O socialismo precisa de um Rolex Por Elio Gaspari O CIDADÃO terminou suas pesquisas na biblioteca de Londres e vai para casa, no Soho (rua Dean, 23).

Passa um sujeito, mostra-lhe uma faca e pede o relógio.

Ao narrar o caso à sua mulher, ele diz: “Estou com 41 anos e a expectativa de vida neste inferno capitalista é de 40.

A nossa dieta ultrapassa as 2.300 calorias que o proletariado consome.

As condições de higiene e saúde desta cidade são infernais.

Aos jovens restam poucas alternativas fora da sífilis e das prisões australianas.

São as contradições do capitalismo e, por causa delas, fui assaltado por um garoto”.

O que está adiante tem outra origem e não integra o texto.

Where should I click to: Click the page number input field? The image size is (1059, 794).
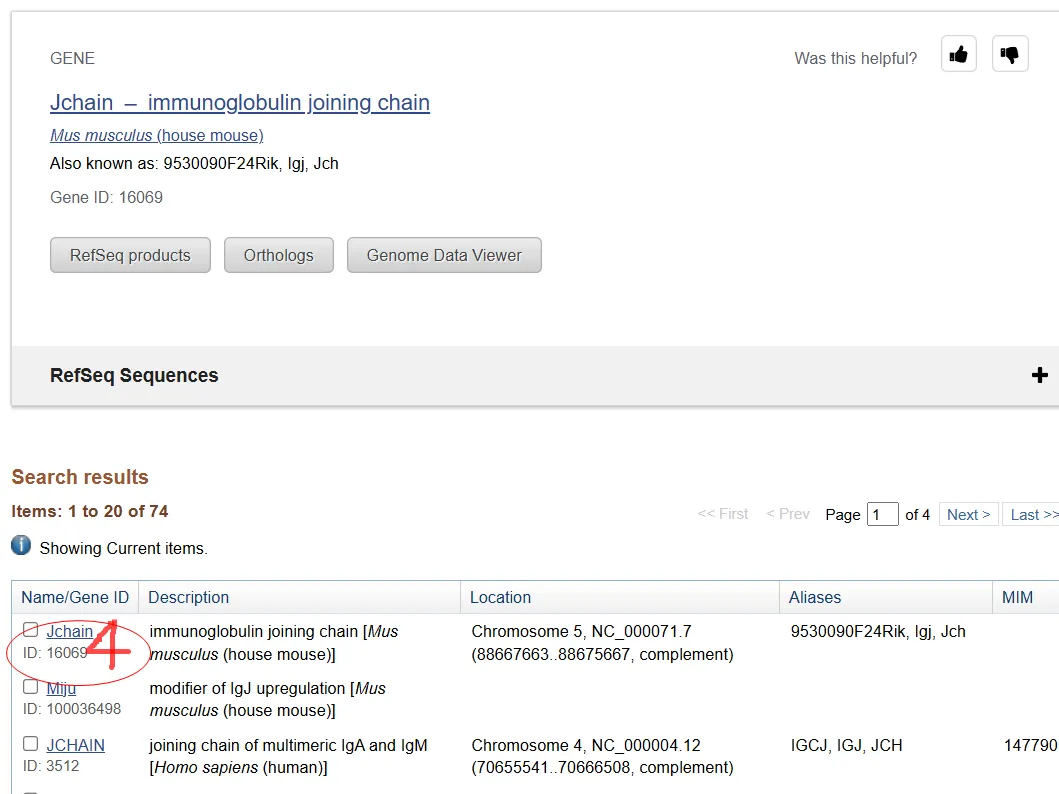click(x=882, y=514)
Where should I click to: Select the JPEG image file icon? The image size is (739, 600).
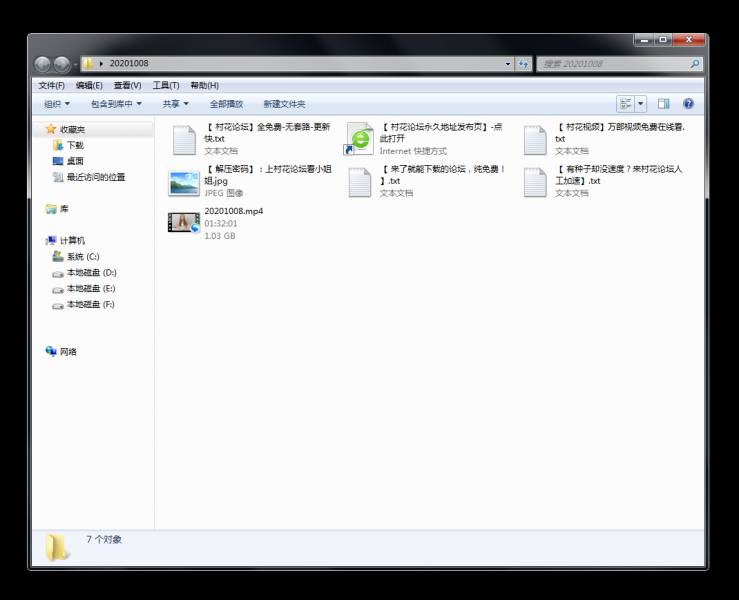click(184, 182)
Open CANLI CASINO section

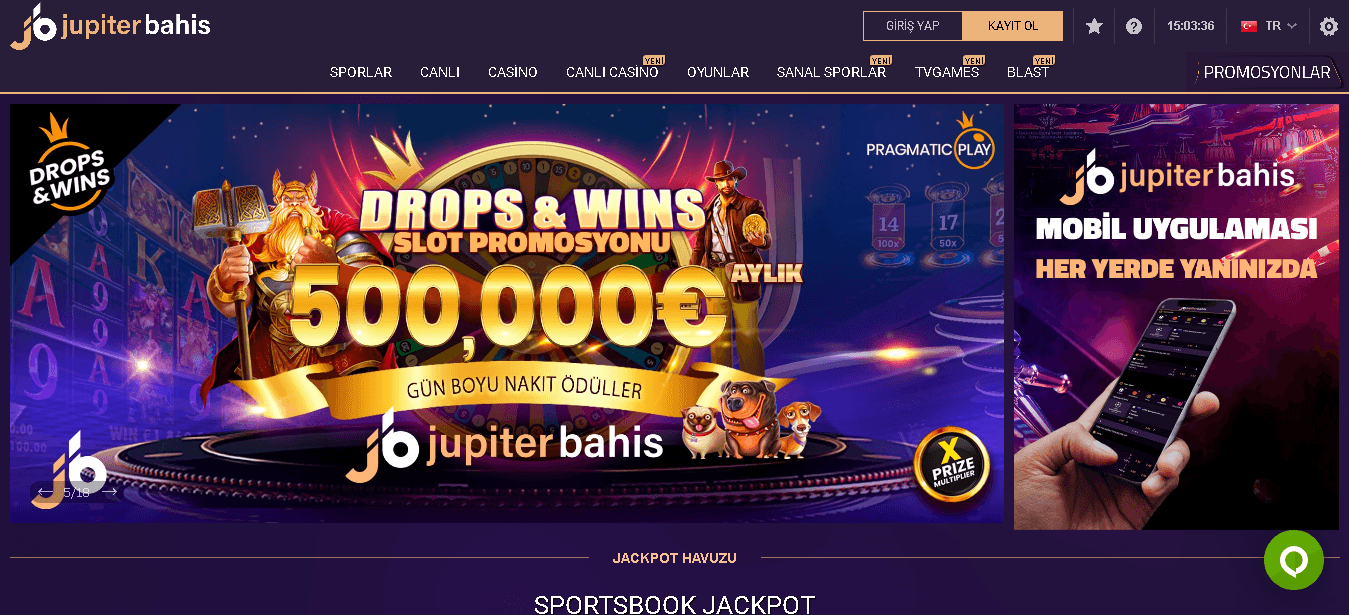[x=612, y=72]
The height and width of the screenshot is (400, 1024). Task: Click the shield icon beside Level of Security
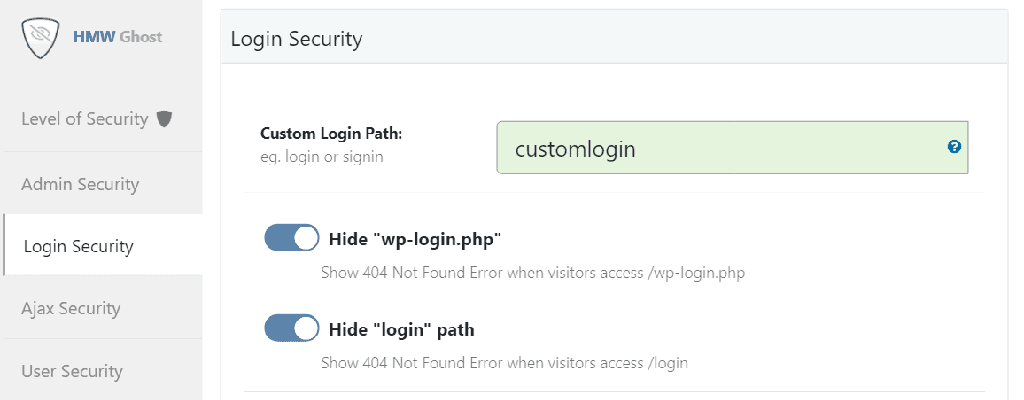point(165,119)

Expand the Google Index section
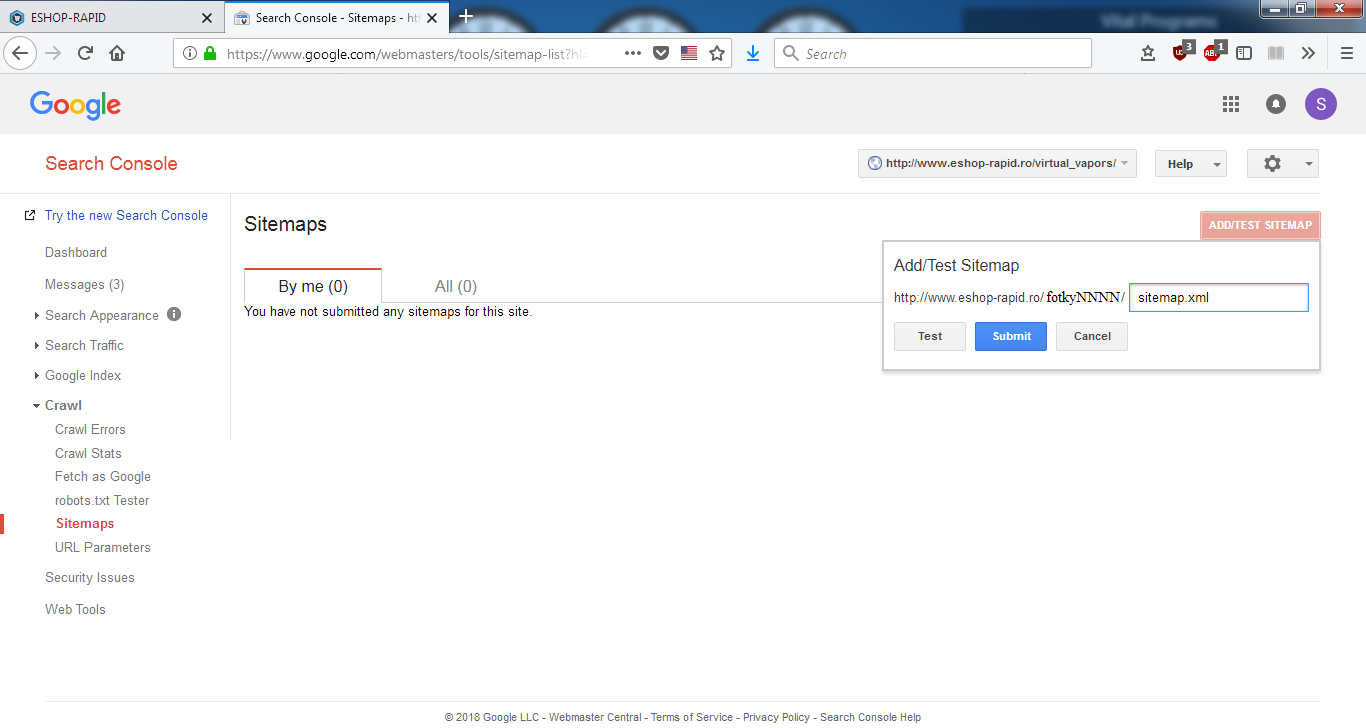click(82, 375)
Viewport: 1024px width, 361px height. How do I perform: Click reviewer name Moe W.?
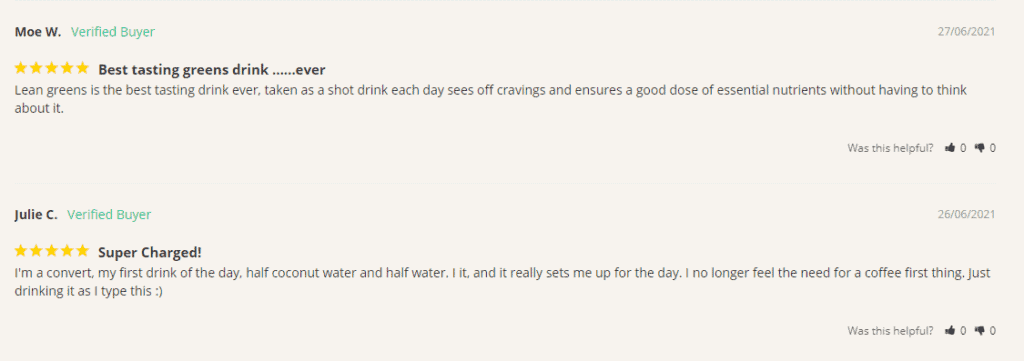[38, 32]
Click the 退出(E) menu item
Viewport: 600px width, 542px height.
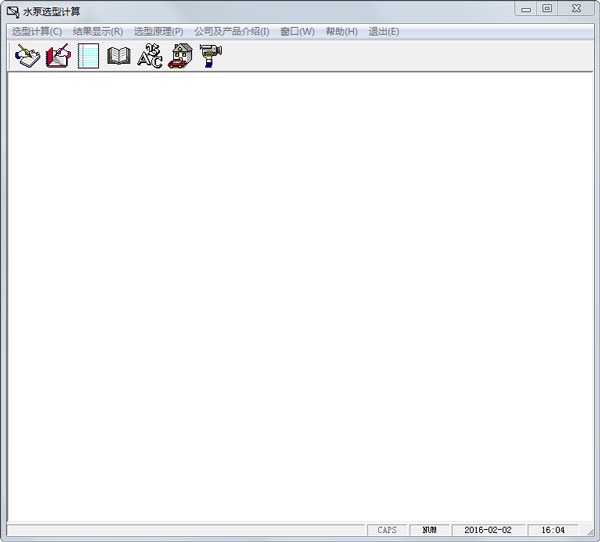tap(383, 32)
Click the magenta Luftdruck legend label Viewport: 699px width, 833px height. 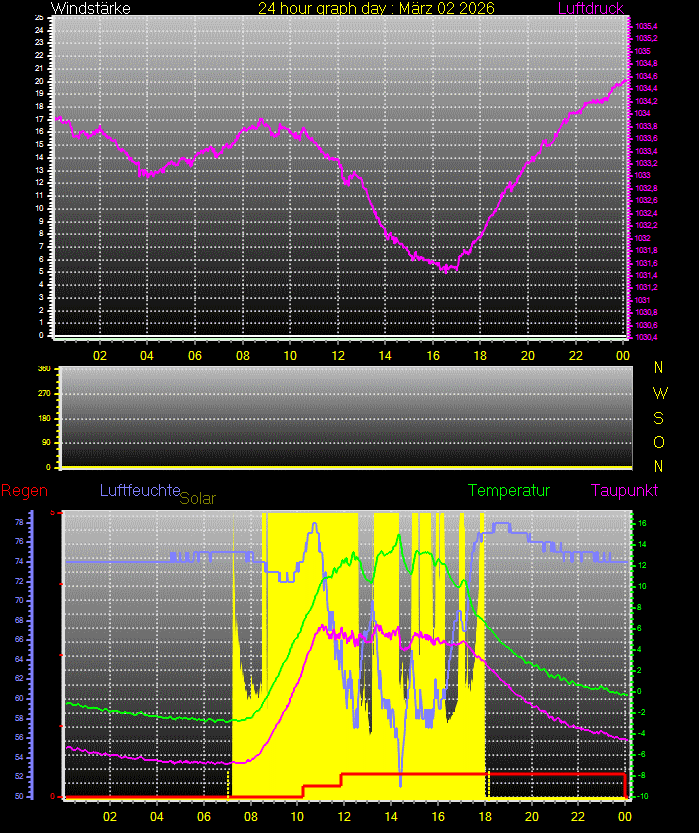point(590,9)
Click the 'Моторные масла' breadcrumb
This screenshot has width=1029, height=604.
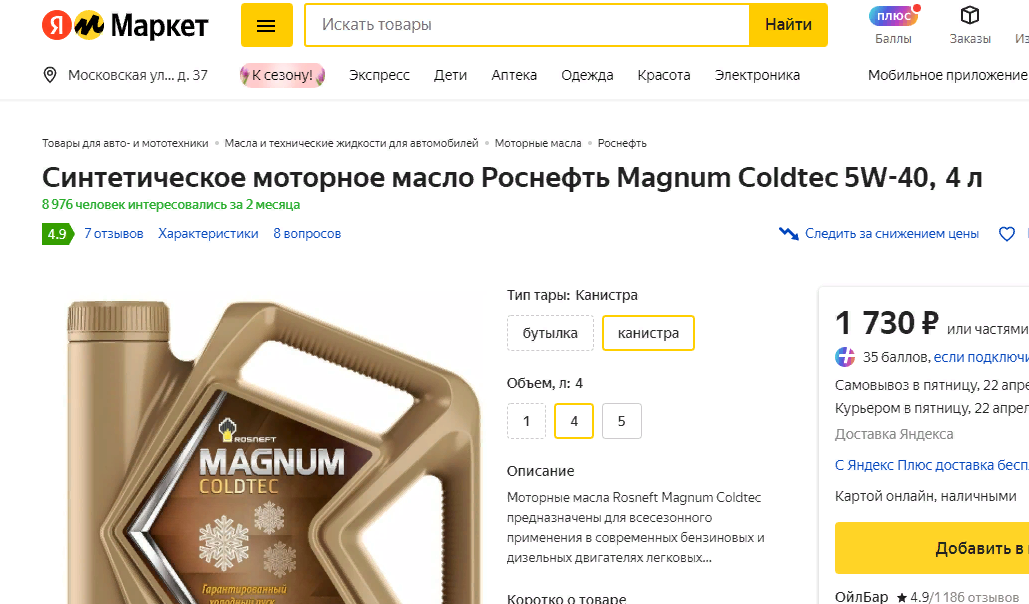(538, 143)
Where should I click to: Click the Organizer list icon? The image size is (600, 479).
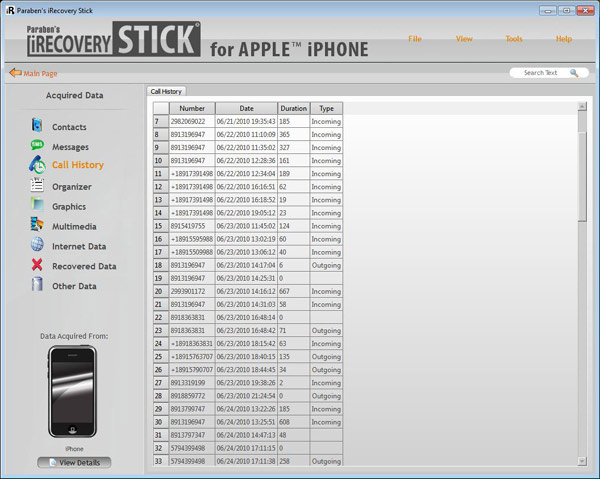pos(37,186)
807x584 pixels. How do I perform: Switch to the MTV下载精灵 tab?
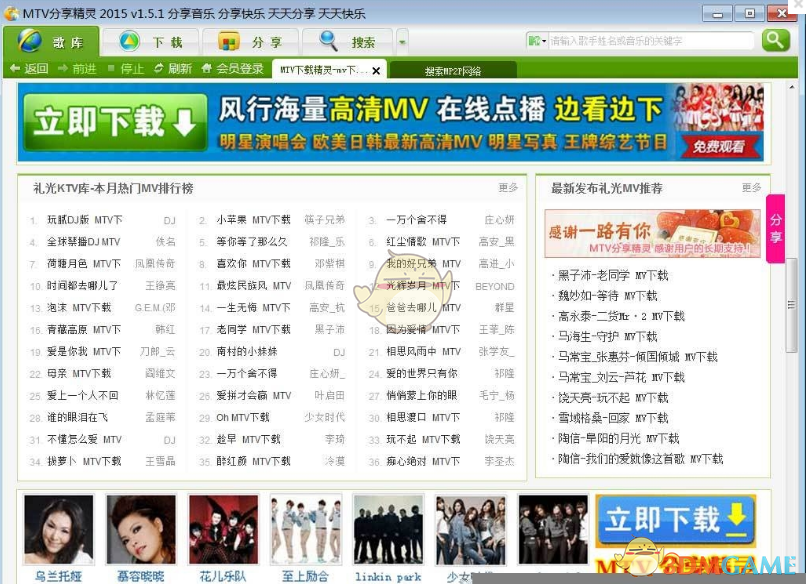coord(320,71)
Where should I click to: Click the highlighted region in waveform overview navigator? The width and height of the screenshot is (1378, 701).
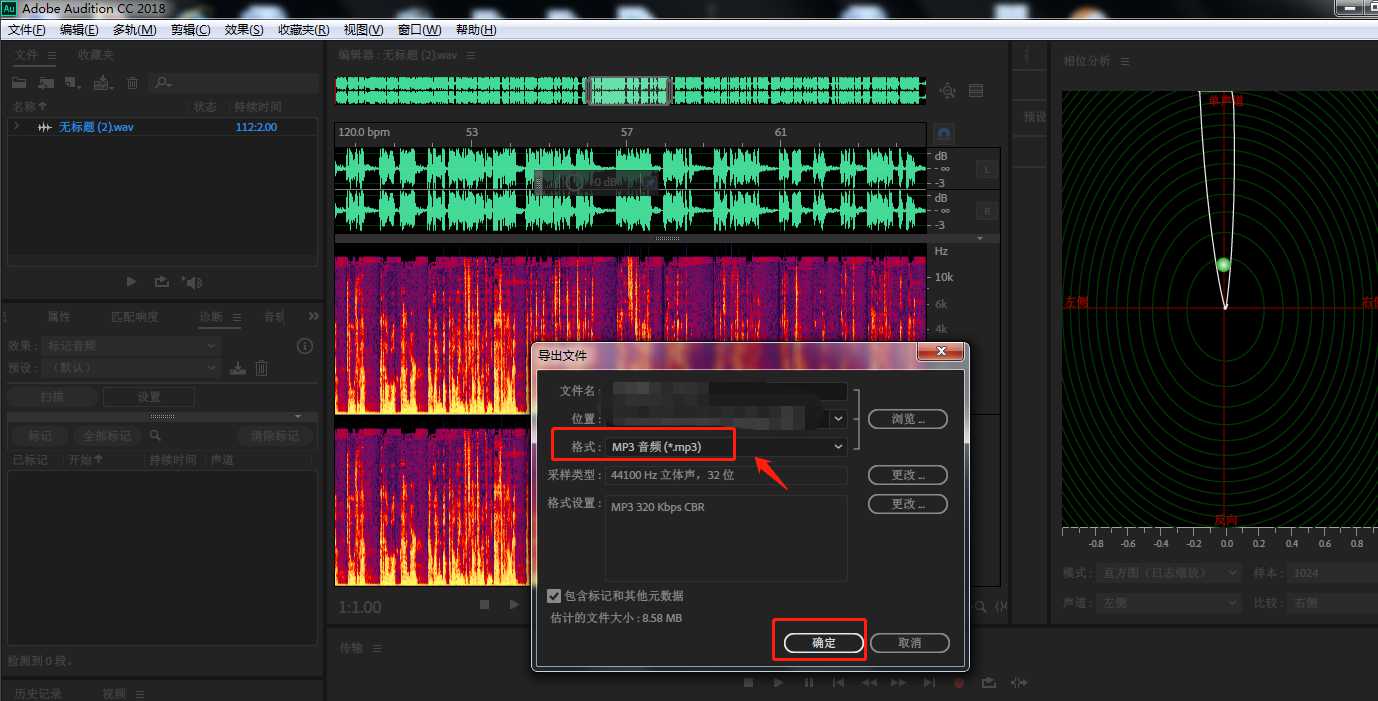(x=627, y=91)
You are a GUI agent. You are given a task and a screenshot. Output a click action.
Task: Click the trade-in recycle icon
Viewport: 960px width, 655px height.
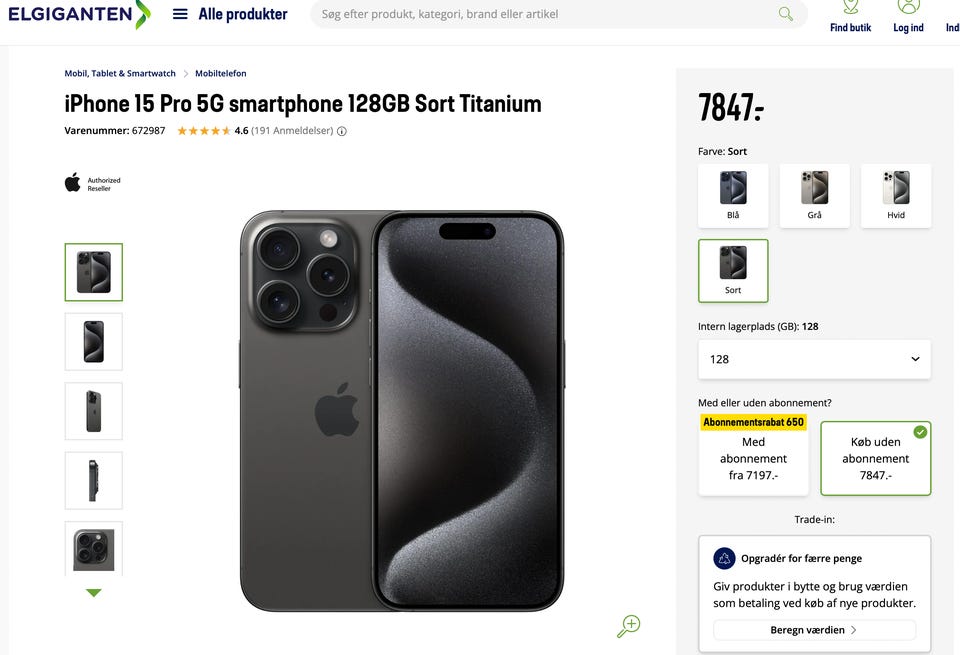724,558
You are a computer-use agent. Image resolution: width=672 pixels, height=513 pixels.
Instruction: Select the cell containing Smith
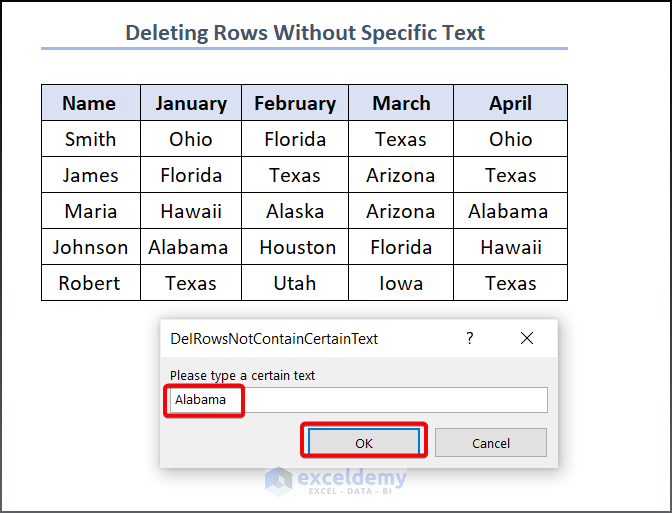tap(90, 139)
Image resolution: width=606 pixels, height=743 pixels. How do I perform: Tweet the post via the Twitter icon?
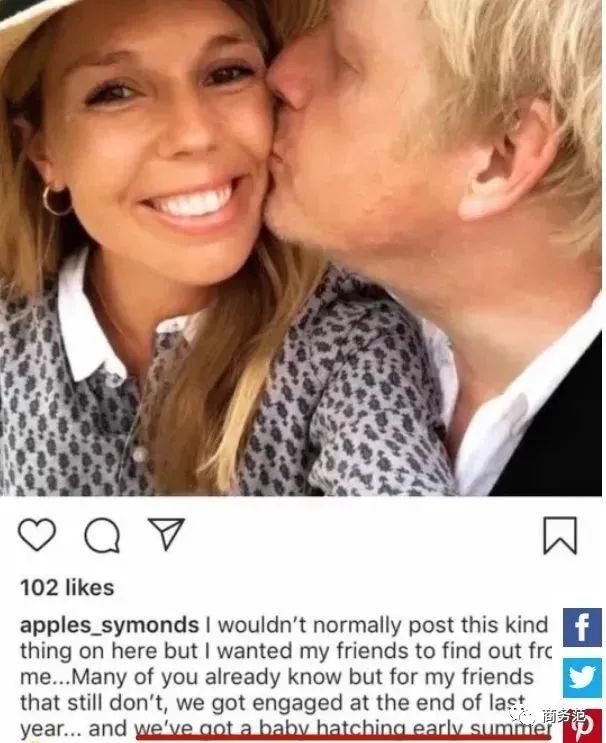click(583, 678)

Pode ser que Karl Marx tenha dito diferente: “Jenny, um lúmpen roubou meu relógio”.

Pobre Luciano Huck.

Foi assaltado por dois sujeitos que, de revólver na mão, tomaram-lhe o Rolex.

Reclamou num artigo publicado na Folha do dia 1º e teria feito melhor negócio se saísse por aí, cumprindo “missões” em cima de motoqueiros.

Foi acusado de ganhar muito e, portanto, ser fonte da violência.

Mais: quem manda “pendurar o equivalente a várias casas populares no pulso”?

Disse que “isso não está certo” e perguntaram-lhe o que devem dizer as pessoas que vivem de salário mínimo.

Fechando o ciclo, num artigo marginal-chique, o rapper Ferréz respondeu com o olhar dos assaltantes e os óculos de Madre Teresa de Calcutá: “Não vejo motivo para reclamação, afinal, num mundo indefensável, até que o rolo foi justo para ambas as partes”.

Está mais ou menos entendido que o partido democrata perdeu a confiança dos americanos nos anos 80 porque deixou-se confundir com os defensores de bandidos.

Cada um pode achar o que quiser (desde que não tome o relógio alheio), mas nesse caminho a discussão da segurança pública brasileira caminha para a formação de duas tropas, ambas julgando-se elite do seja lá o que for.

Grita-se, para que tudo continue como está.

O filme ensina: o traficante foucaultiano da PUC não foi para a cadeia e o PM larápio e covarde voltou para a tropa.

Por ser um profissional bem-sucedido e ter ganho um Rolex de presente da mulher (a apresentadora Angélica, igualmente bem-sucedida), Huck foi transformado num obelisco da desigualdade social brasileira.

Infelizmente, assaltos não melhoram o índice de Gini.

No caso do Rolex do apresentador, especular o destino do dinheiro de sua venda é um exercício carnavalesco.

Pode-se sonhar que tenha ido para uma família carente, mas é mais provável que tenha servido para fechar um trato de droga.

Que tal as duas coisas, meio a meio?

Uma coisa é certa, o Rolex voltará ao pulso de alguém disposto a pagar por ele.

Quis o Padre Eterno que esse debate indigente acontecesse logo na semana do 40º aniversário da execução de Ernesto Che Guevara, o Guerrilheiro Heróico.

Se Angélica dissesse que deu o Rolex a Huck como parte dessas celebrações, a discussão ganharia um denso conteúdo ideológico.

Quando o Che foi assassinado, no mato boliviano, tinha dois Rolex.

Um, modelo GMT Master, era dele.

O outro, marcado com um X, era uma lembrança que tirara do pulso de um combatente agonizante. (O índice de com-Rolex dos guerrilheiros cubanos na Bolívia era de 12%, certamente um dos mais altos do mundo.) Os relógios eram dois, mas há três por aí.

Quem quiser pesquisar a herança de Guevara, pode começar investigando esse mistério.